Modern graph theory,
by B. Bollobas
Proofs from the book,
by M. Aigner and G. Ziegler.
Assignments:
Assignment 1
Assignment 2
Assignment 3
Course Outline (to be updated during
the term):
Examples illustrating combinatorics and its connection with other areas of
mathematics. Pigeon-hole principle: Few quick example, Lemma of
Dirichlet, Erdos-Szekeres bound on longest increasing/decreasing subsequence.
Sperner lemma and fixed point theorem of Brouwer.
Ramsey Theorem for graphs and set systems.
Finding convex polygon among points in the plane. Upper bound for k-colored Ramsey numbers of triangle.
Lower bound for Ramsey numbers and the power of
counting. Ramsey theory for integers, theorems of Schur and van der Waerden.
Density of subsets of integers not containing cubes.
Turan's theorem: two proofs and its application to probability theory and the number of edges in permutation graphs.

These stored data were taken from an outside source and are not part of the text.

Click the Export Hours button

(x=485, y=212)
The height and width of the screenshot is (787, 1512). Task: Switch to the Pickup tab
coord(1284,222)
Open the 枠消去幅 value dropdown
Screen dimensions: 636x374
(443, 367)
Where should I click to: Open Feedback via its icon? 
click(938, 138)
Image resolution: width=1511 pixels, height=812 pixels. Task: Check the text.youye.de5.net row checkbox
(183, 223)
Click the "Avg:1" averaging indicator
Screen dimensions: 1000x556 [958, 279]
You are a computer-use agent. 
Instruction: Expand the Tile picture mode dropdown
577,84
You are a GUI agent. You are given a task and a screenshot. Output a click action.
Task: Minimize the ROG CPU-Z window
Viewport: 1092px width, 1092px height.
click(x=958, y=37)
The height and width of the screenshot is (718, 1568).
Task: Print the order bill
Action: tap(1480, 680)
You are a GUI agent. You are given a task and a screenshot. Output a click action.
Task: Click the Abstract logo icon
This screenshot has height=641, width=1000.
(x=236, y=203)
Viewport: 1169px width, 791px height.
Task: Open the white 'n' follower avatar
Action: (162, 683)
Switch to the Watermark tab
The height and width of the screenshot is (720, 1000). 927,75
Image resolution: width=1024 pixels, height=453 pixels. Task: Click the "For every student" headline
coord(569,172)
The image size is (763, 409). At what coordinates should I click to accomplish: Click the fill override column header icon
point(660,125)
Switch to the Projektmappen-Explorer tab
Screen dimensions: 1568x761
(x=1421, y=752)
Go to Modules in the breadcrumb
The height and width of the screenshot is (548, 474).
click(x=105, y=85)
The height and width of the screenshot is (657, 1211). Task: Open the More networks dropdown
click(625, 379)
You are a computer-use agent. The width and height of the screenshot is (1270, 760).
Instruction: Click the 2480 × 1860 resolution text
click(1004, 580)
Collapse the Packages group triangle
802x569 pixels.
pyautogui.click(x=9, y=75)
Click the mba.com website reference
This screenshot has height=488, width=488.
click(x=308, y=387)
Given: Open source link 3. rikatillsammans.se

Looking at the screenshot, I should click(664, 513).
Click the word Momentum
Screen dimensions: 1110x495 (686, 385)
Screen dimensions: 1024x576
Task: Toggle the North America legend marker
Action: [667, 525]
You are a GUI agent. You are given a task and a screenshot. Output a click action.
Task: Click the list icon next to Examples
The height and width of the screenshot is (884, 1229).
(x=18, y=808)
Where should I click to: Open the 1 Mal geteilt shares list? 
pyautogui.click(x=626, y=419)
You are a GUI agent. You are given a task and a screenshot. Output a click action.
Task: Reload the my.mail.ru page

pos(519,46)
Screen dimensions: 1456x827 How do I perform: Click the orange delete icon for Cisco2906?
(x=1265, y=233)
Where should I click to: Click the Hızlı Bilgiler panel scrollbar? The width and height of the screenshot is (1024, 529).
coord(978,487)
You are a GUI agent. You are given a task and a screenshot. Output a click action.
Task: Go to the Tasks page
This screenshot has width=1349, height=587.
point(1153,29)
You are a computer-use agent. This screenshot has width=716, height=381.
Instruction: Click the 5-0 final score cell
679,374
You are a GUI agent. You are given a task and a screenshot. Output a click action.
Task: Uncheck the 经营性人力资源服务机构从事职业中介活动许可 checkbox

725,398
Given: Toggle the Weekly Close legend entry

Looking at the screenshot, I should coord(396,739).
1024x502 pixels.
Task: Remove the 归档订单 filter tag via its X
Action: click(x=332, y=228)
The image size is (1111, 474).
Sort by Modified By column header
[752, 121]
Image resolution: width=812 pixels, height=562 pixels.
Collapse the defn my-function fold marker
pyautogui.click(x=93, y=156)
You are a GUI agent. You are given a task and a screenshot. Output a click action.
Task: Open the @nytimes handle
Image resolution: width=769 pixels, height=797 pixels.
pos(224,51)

Turan numbers for general graphs, theorem
of Erdos-Stone. Maximum number of edges in graph with no 4-cycles.
Maximum number of edges in graph with no fixed complete bipartite subgraph K_{t,s} and application of this results to
additive number theory.
Probabilistic methods: elementary tools; tournaments with Schutte property, i.e., every k players
are beaten by somebody; 2-colorability of uniform hypergraphs; Linearity of expectation with application to
sum-free subsets; Graphs with large girth and large chromatic number.
Three famous results on finite sets: Sperner theorem and its application to
Littlewood-Offord problem. Theorem of Bollobas on set-pairs. Erdos-Ko-Rado theorem.
Knezer graphs, Application of Borsuk-Ulam theorem to
chromatic number of Knezer graphs.
Algebraic methods: Even-odd town problem, Fischer's inequality, number of lines through non-collinear set of points, 2-distance sets in R^n.
Bound on the number of sets with restricted pairwise intersections, modular version if restricted intersection problem, counterexample to Borsuk's conjecture.
Spectral techniques: Adjacency matrix of a graph and its eigenvalues. Applications: Friendship theorem.
variational definition of eigenvalues, bounds on Max Cut, chromatic and independence number, expansion of graphs using eigenvalues.